Dataset records =>
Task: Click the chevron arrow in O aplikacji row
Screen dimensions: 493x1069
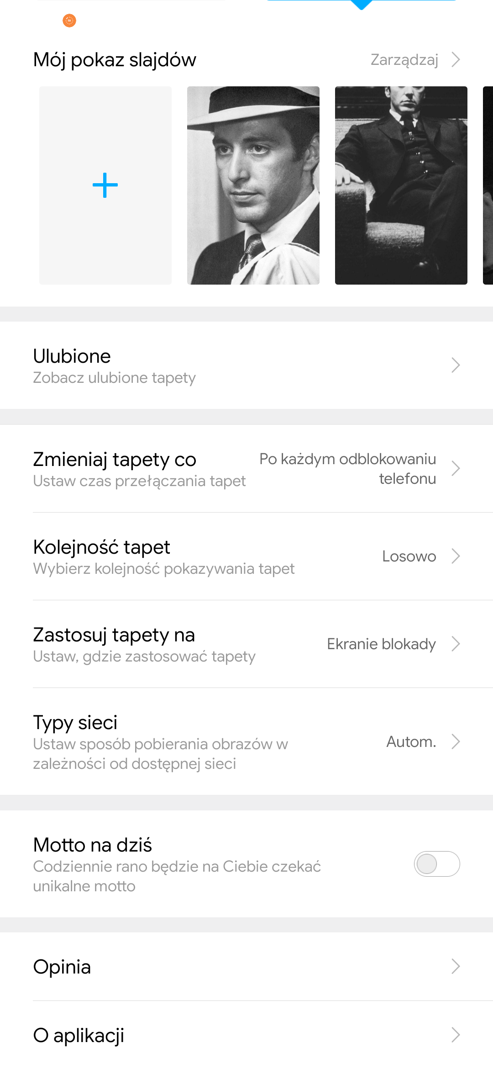Action: [x=455, y=1035]
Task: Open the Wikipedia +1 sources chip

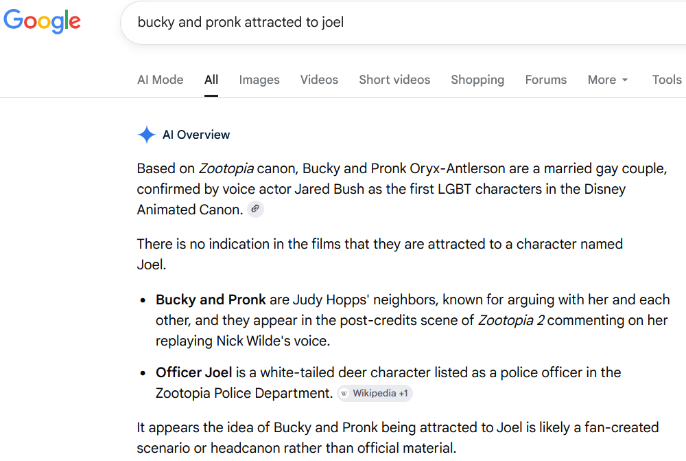Action: pyautogui.click(x=375, y=394)
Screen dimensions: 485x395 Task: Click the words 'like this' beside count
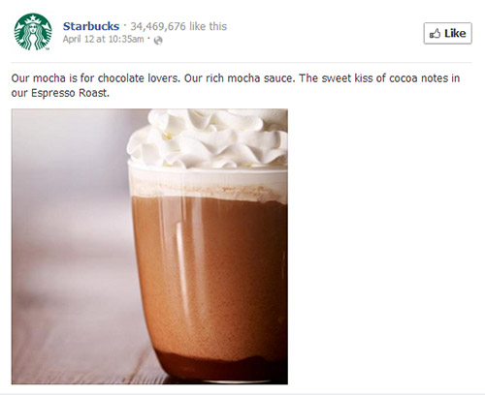click(x=208, y=26)
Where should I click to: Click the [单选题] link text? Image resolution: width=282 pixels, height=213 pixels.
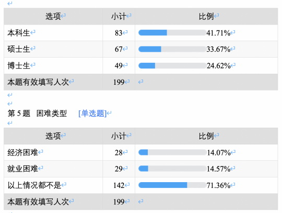click(x=92, y=114)
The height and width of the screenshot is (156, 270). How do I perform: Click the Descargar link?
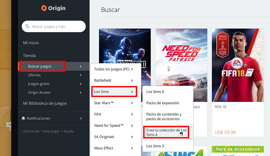click(51, 131)
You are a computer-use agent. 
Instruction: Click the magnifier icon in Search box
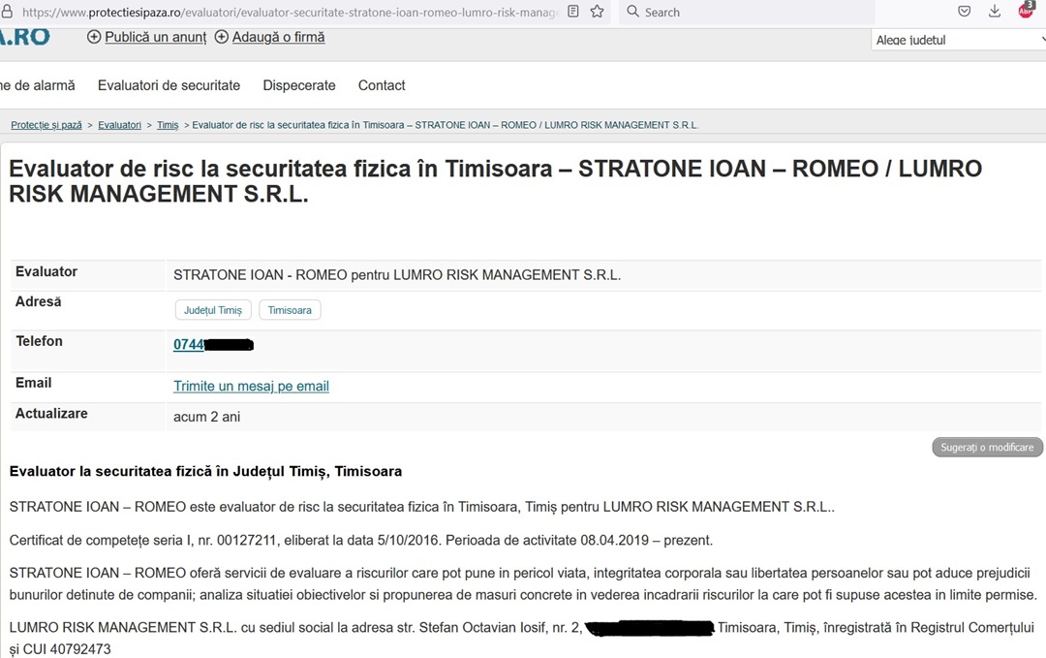click(x=632, y=12)
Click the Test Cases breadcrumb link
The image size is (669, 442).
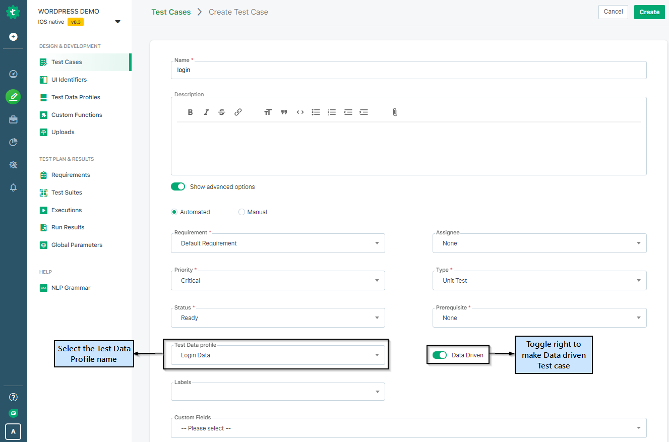click(171, 11)
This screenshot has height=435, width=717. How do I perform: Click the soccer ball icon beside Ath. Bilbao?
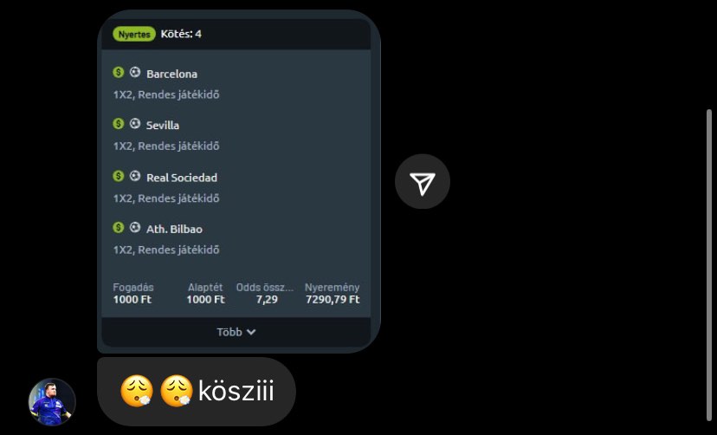pyautogui.click(x=135, y=228)
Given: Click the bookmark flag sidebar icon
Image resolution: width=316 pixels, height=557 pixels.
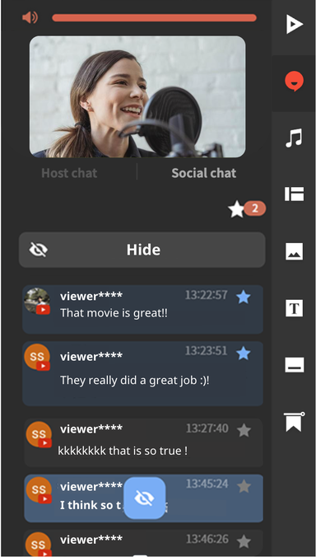Looking at the screenshot, I should click(294, 422).
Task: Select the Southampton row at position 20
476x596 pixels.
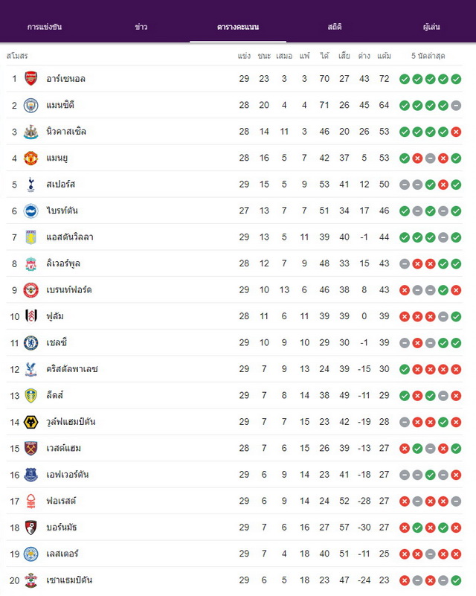Action: click(x=234, y=580)
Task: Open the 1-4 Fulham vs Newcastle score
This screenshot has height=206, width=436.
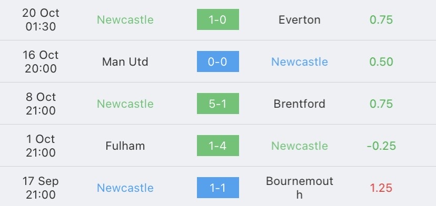Action: (217, 146)
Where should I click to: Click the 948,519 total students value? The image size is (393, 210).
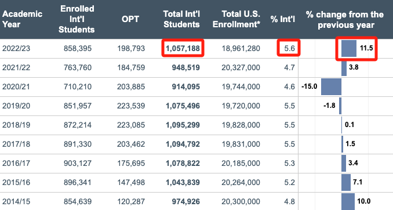point(185,67)
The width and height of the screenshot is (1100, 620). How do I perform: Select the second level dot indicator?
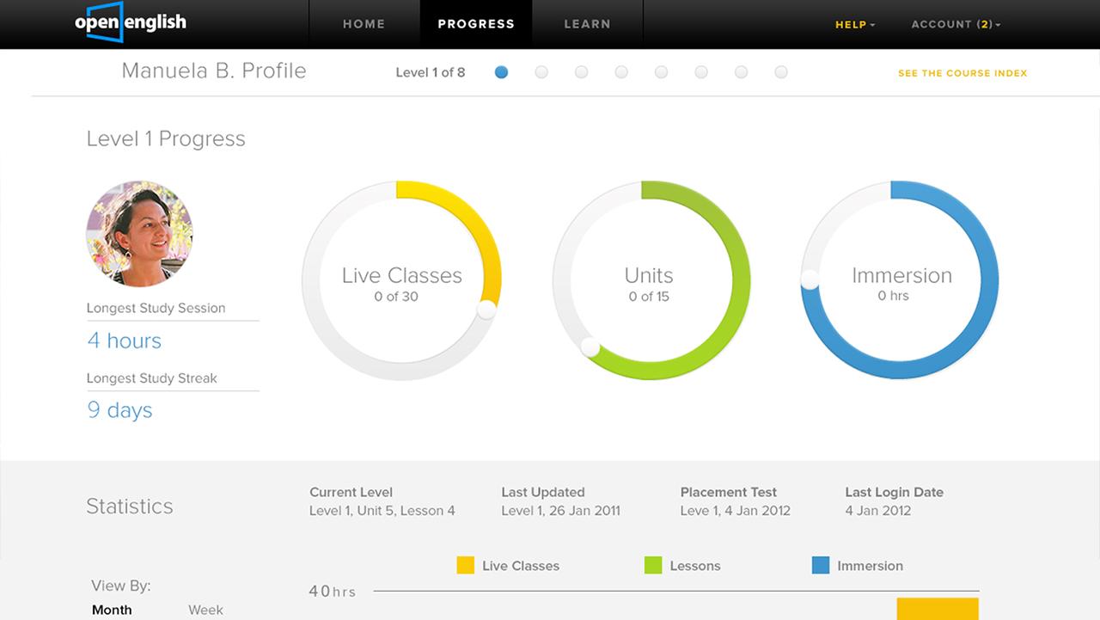(541, 72)
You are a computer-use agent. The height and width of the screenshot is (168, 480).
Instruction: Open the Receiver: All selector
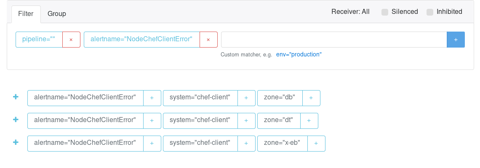[350, 12]
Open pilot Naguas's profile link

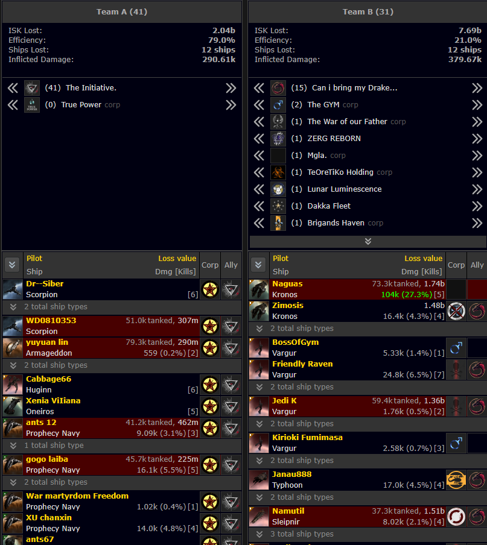pyautogui.click(x=287, y=283)
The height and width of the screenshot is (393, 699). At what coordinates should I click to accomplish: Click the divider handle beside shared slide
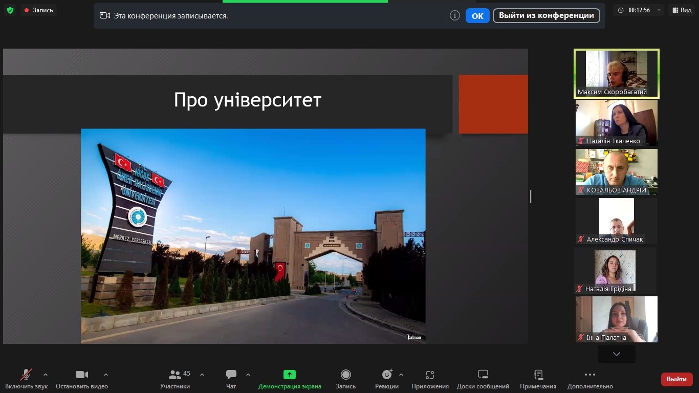click(531, 196)
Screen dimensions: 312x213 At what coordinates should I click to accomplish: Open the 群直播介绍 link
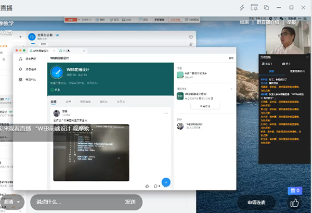pyautogui.click(x=268, y=23)
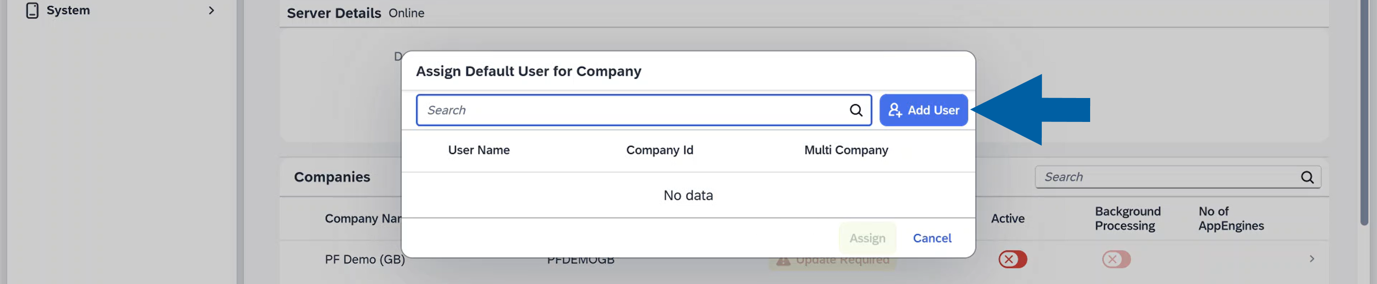The width and height of the screenshot is (1377, 284).
Task: Click the magnifier icon in the Companies search box
Action: coord(1308,176)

Task item => Among the lines above, count those containing "computer", and give only the number.

Response to the task => 2